As you move through the implications of COVID, acknowledge the losses that you are feeling in the transition. Recognize that you – and your family, staff, friends – are all experiencing their own individual losses. The safe, known and stable is no longer.

And it is also healthy to understand that where many are now is, at best, the neutral zone. We’re in a confusing, scrambled and dynamic time and it’s natural to temporarily be uncertain and unsettled. You won’t have to homeschool and hunt for toilet paper forever. You won’t always have “extra” time at home. Stores will reopen. People will return to offices and kids will go back to school. This is just how it is now.

It’s also important to remember that when the shelter-in-place is lifted and the crisis is deemed “over” that you’ll go through another transition: figuring out what life is like post-COVID. You’ll need to acknowledge the new losses you’ll have: being back on the road instead of at home, wearing dress clothes instead of leggings, time spent in commuting, or the struggles to enforce a rigid bedtime and alarm.

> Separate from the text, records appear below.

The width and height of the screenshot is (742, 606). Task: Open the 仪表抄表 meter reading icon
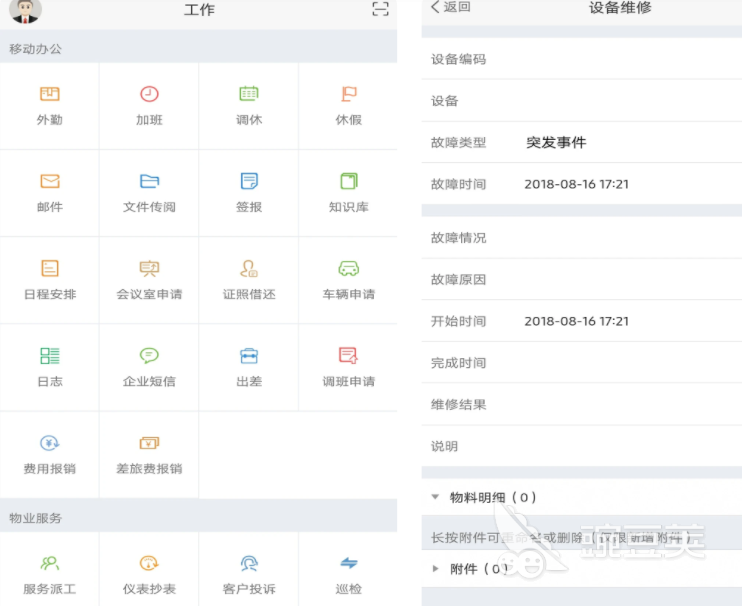(x=149, y=564)
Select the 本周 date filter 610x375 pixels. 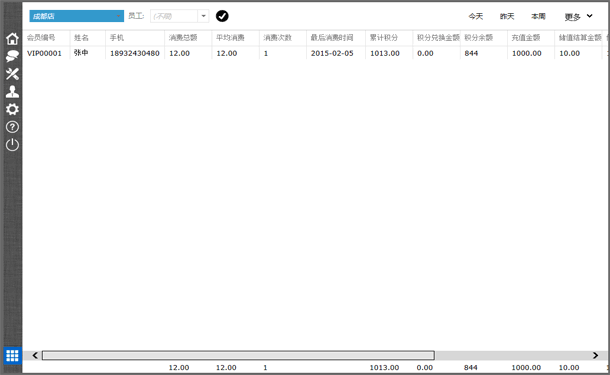pyautogui.click(x=538, y=16)
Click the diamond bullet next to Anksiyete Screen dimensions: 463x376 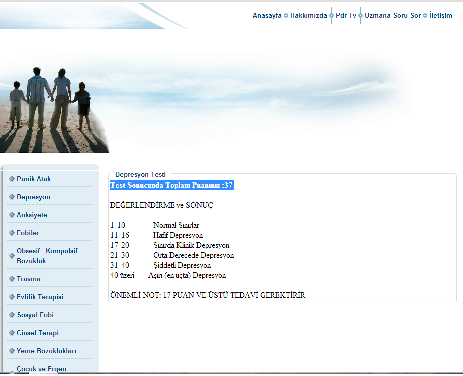[x=12, y=215]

And you’ll eventually experience another interval stage, too. What conveniences will remain? Where will you eat lunch after your favorite eatery closed? How do you process the deaths of those you knew and loved? What is a staff meeting like when it is once again in person?

We’ll all come out on the other side of this as different people and everyone will undergo transitions in different ways while the new dynamics are sorted out. Be conscious of Bridges’ three phases to help you navigate these changing times.